日韓関係の悪化はプロ野球界の今後にも暗い影を落としそうだ。

 韓国のKBOリーグ(韓国プロ野球リーグ)に所属するプロ野球球団が今秋、日本で行う予定だった秋季キャンプの実施を続々と取り止めている。すでに日韓の複数のメディアでも報じられているようにサムスン・ライオンズと起亜タイガースが沖縄、ハンファ・イーグルス、斗山ベアーズ、KTウィズが宮崎、LGツインズが高知と、KBOリーグの6球団は各キャンプ地の自治体関係者側に中止する意向を通達。一部スポーツ紙によれば、SKワイバーンズも鹿児島で今秋に予定している秋季キャンプの実施を保留しているという。

来年の春季キャンプにも影響か

 各球団はいずれも中止の理由について明言していないものの、昨今の韓国内における反日政策の激化が大きく影響していることは間違いない。実際に沖縄、宮崎、高知の各自治体関係者も複数のメディアに「KBOリーグの各球団側は『韓国国内の情勢を考慮すれば、日本でキャンプを行うことは大きな反発を招く流れにつながる』と中止の理由を説明していた」と口をそろえている。

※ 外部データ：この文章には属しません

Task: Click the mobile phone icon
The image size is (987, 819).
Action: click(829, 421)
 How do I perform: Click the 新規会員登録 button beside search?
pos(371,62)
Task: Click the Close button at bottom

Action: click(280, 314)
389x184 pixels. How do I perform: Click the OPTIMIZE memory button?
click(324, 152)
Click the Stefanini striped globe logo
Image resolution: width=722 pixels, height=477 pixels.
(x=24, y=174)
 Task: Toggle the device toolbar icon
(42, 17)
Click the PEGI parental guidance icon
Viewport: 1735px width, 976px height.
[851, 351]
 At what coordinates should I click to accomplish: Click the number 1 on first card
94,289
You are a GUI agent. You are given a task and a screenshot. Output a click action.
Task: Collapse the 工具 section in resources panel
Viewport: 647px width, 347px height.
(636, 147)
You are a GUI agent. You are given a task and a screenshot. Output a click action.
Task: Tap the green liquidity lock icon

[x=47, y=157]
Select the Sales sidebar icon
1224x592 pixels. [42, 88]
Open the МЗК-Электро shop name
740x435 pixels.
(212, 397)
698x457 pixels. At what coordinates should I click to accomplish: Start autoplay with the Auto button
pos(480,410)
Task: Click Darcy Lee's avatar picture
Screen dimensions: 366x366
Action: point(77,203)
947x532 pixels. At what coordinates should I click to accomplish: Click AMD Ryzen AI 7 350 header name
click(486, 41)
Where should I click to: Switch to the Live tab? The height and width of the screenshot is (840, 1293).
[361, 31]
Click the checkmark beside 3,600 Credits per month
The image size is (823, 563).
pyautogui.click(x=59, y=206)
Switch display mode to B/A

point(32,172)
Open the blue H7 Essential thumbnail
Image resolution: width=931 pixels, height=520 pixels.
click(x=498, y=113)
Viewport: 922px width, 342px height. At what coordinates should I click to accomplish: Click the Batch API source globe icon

 10月7日からNPB(日本野球機構)が開催する「みやざきフェニックスリーグ」にはサムスンとハンファ、斗山のKBOリーグ3球団が予定通り参加するとはいえ今後、日韓の両球界に大きなしこりを残すことは避けられそうもない。

 近年、KBOリーグ所属の韓国球団が日本で春秋ともにキャンプを実施する流れは珍しくなくなっている。今年春もKBOリーグの7球団が日本国内で春季キャンプを行った。

 だが今秋、その韓国の6球団がキャンプ中止を決定したことで来春にも余波が広がりそうな気配が漂う。